A ocupação capitalista e efetiva da região Noro­­este foi um marco econômico e demográfico para o Paraná como um todo. A história da região, quase sempre relacionada à cafeicultura, esteve ancorada na produção agrícola pautada por predomínio de pequenos estabelecimentos agropecuários e uso intensivo de mão de obra (suprida pela família e agregados). Podemos considerar este modo de produzir co­­mo um capítulo da história da cafeicultura no Brasil, que perpassou diferentes formações socioespaciais. A possibilidade de produzir café no Paraná foi utilizada como atrativo por parte do governo estadual e pelas companhias colonizadoras.

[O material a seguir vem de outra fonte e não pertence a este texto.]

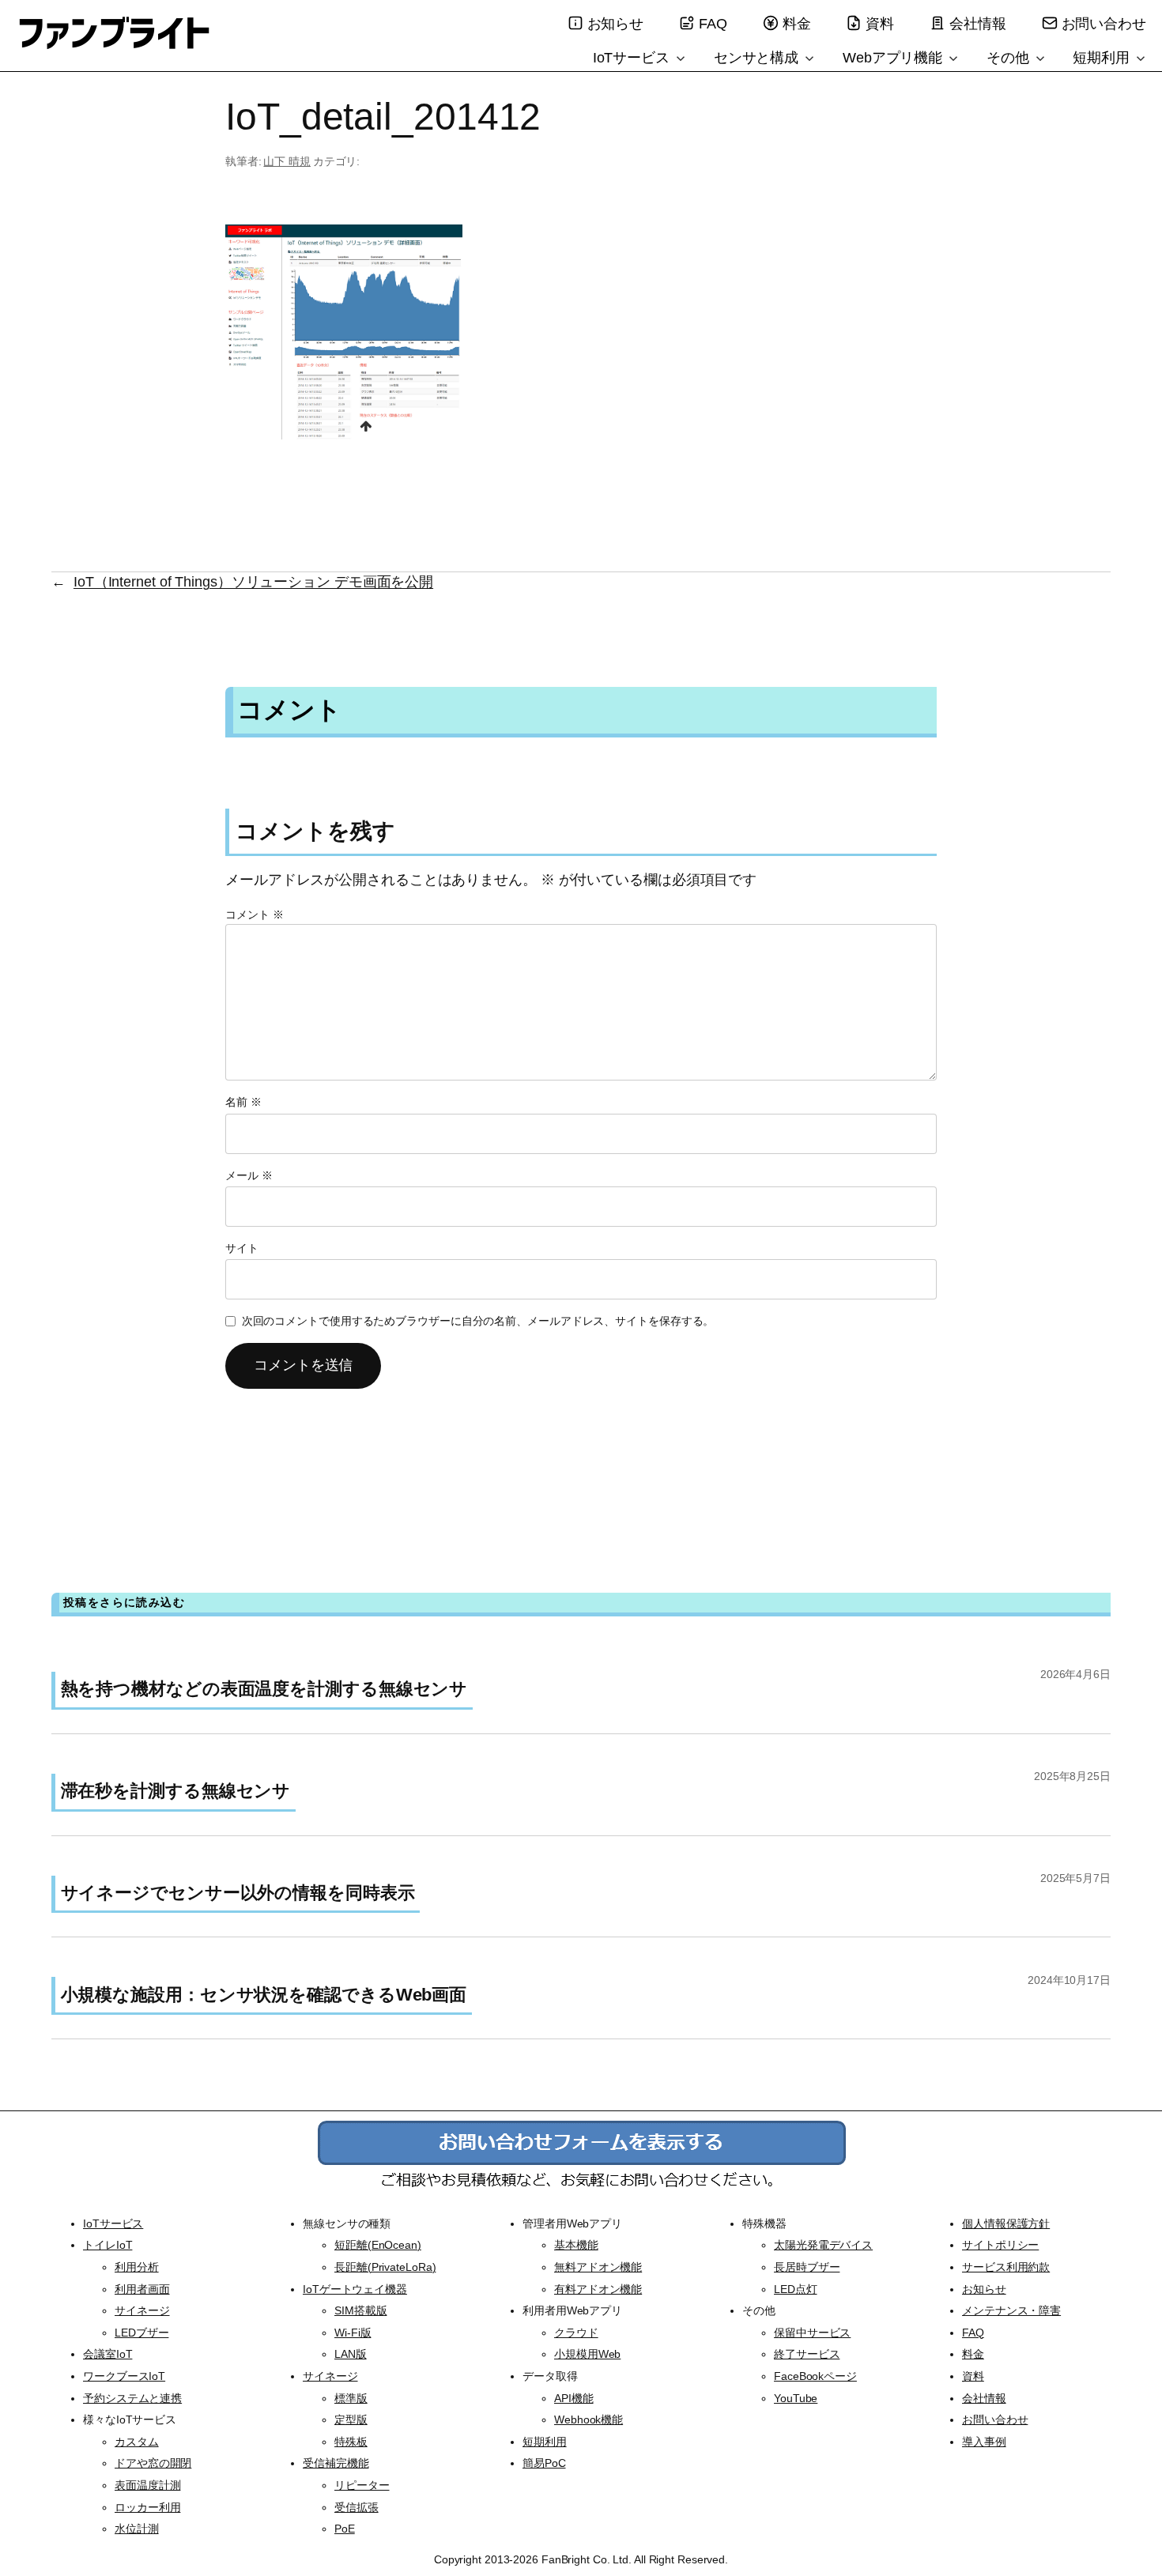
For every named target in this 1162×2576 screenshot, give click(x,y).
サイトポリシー (1000, 2244)
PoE (344, 2528)
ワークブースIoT (124, 2376)
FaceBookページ (815, 2376)
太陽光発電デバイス (823, 2244)
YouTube (795, 2398)
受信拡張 (356, 2507)
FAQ (713, 24)
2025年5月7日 (1075, 1878)
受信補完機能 (335, 2463)
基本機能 (576, 2244)
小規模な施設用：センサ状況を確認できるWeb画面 (264, 1995)
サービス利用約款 (1006, 2267)
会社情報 (977, 24)
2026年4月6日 (1075, 1674)
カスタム (137, 2441)
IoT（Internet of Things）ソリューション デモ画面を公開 (253, 582)
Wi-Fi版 (352, 2332)
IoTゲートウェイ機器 (355, 2289)
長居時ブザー (806, 2267)
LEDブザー (141, 2332)
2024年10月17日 (1069, 1980)
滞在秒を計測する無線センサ (176, 1791)
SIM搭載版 (360, 2310)
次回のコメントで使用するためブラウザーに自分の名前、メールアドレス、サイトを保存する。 (478, 1320)
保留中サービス (812, 2332)
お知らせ (615, 24)
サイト (241, 1248)
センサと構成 (758, 58)
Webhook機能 (588, 2419)
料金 (797, 24)
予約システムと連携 (132, 2398)
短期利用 (1103, 58)
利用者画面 (142, 2289)
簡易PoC (544, 2463)
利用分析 (137, 2267)
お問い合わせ (1104, 24)
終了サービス (806, 2354)
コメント (254, 914)
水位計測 (137, 2528)
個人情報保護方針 (1006, 2223)
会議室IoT (107, 2354)
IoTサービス (633, 58)
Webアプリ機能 (894, 58)
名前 (243, 1102)
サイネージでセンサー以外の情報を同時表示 (238, 1893)
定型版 (351, 2419)
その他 (1010, 58)
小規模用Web (587, 2354)
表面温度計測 (147, 2485)
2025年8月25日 (1072, 1776)
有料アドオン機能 (598, 2289)
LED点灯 (795, 2289)
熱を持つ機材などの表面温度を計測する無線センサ (264, 1689)
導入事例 (984, 2441)
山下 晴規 (287, 161)
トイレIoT (107, 2244)
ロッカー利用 (147, 2507)
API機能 (574, 2398)
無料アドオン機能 (598, 2267)
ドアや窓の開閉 (153, 2463)
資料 (880, 24)
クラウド (576, 2332)
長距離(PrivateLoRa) (385, 2267)
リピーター (362, 2485)
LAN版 (350, 2354)
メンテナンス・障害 (1011, 2310)
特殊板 (351, 2441)
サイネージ (142, 2310)
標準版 (351, 2398)
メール (249, 1175)
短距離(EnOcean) (377, 2244)
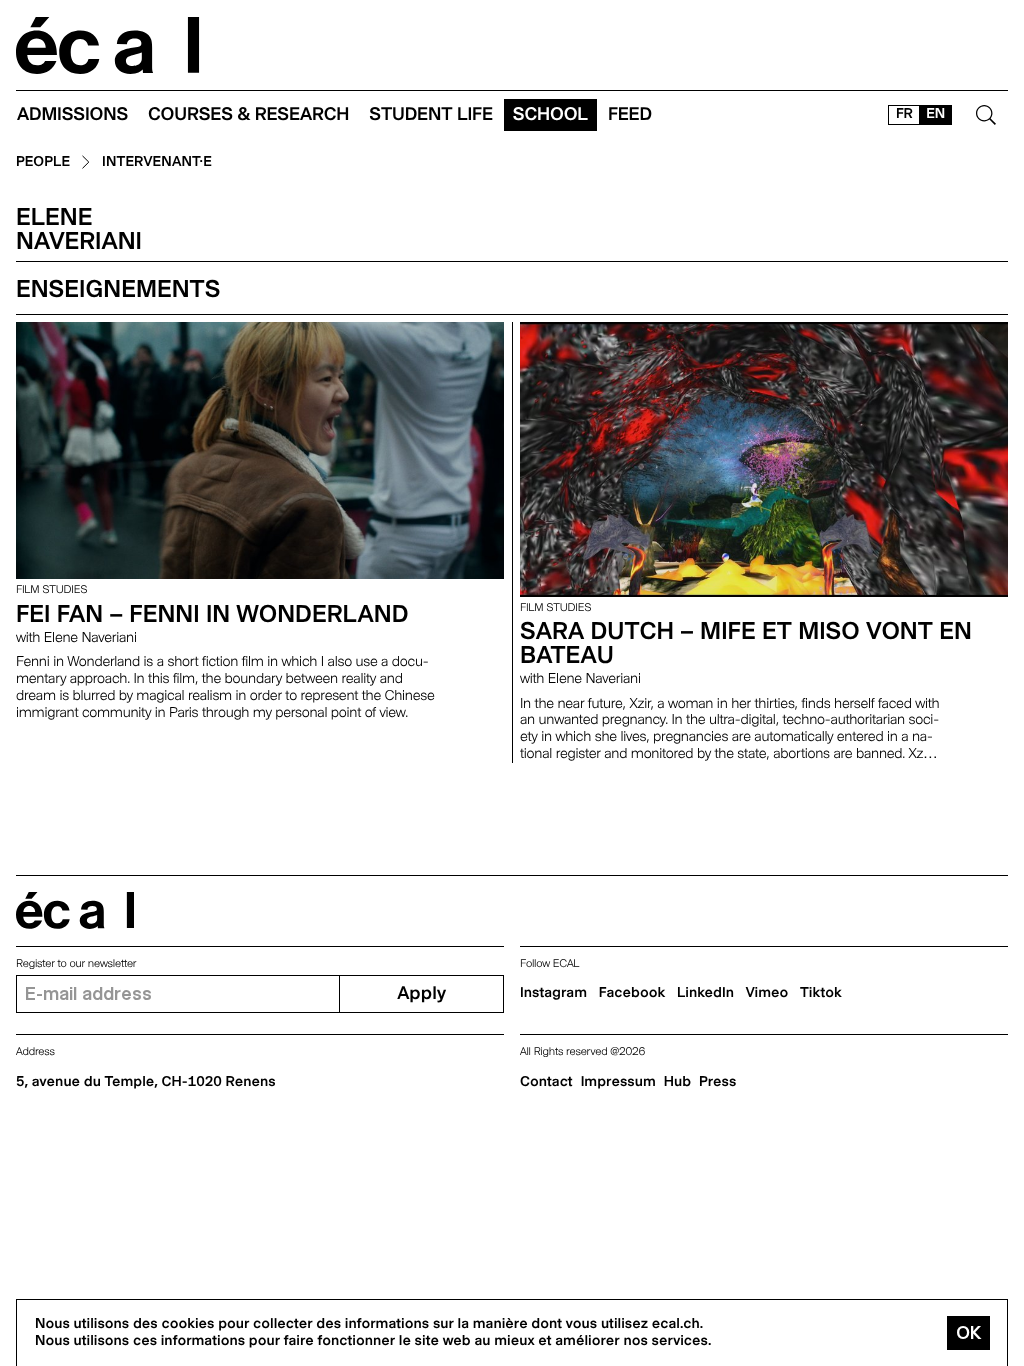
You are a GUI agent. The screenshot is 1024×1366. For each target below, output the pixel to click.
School (550, 114)
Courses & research (248, 114)
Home (108, 45)
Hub (677, 1082)
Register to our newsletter (76, 963)
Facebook (632, 993)
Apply (421, 993)
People (43, 162)
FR (904, 114)
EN (935, 114)
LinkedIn (705, 993)
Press (717, 1082)
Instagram (553, 993)
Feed (630, 114)
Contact (546, 1082)
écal (75, 910)
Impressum (618, 1082)
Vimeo (767, 993)
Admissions (72, 114)
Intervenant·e (157, 162)
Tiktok (821, 993)
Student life (431, 114)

Foram várias as companhias que atuaram no setor imobiliário no Norte do Paraná, criando localidades como parte do processo. A primeira e mais conhecida foi a Companhia Melhora­­mentos Norte do Paraná. Essa empresa concebeu um planejamento para a região que não consistia apenas em criar localidades isoladas, mas que envolvia a formação de uma rede urbana, na qual estavam claros os papéis para os diferentes núcleos urbanos. A maioria deles deveria atender às necessidades básicas da densa população que vivia no campo.

Tão rápido quanto a sua formação e ritmo inicial de crescimento demográfico foi o processo de transformação ocorrido na região. Fatores conjunturais que já vinham se apresentando em relação à cafeicultura associaram-se a fatores circunstanciais regionais (necessidade de renovação dos cafezais e principalmente as geadas), o que promoveu a erradicação desta cultura. A região passou por várias mudanças econômicas com a substituição de culturas, a modernização da agricultura e a concentração fundiária (em números absolutos, mais de 100 mil estabelecimentos com até dez hectares desapareceram e mais de 30 mil de dez a cem hectares). A pequena produção que encontrava espaço no período anterior não mais se adequava ao novo contexto. Mais do que uma crise da cafeicultura, foi uma crise do arranjo produtivo tal como ele se encontrava no Noroeste do Paraná, baseado em pequenas propriedades.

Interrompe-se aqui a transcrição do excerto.